The type of cell growth described above allowed underlining the implications of these observations for designing future biomaterials applicable, besides to the nervous regeneration context, also in other tissue engineering fields, or for applications relating to cell toxicity and invasivity tests, as well as for optogenetics studies in which the integration between cells and optical fibros is improved by their arrangement along the axis z. One last application is related to the DNA manipulation on superhydrofobic scaffolds, for manipulating nucleic acids, and implementing transfection systems.

In summary, a vertically patterned silicon device with micro-structures 2 aligned and periodically spaced apart is able to control wettability and have a distinctive role in the three-dimensional culture of cells.

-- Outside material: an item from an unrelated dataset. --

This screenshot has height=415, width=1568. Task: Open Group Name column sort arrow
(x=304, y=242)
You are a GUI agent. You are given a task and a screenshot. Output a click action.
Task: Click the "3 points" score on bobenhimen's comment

By adding a third dimension to the conventional bidimensional culture techniques, significant differences in the features of the thus-obtained cells are obtained, which cells show behaviours very similar to those of the cells within native tissues.

This new type of three-dimensional growth device can be easily seeded by an automatic process, making its high-throughput use possible for any laboratory.

Of course, without prejudice to the principle of the invention, the embodiments and implementation details will be able to be widely varied with respect to what has been described and illustrated by ways of non-limiting example only, without for this departing from the scope of the invention as defined in the appended claims.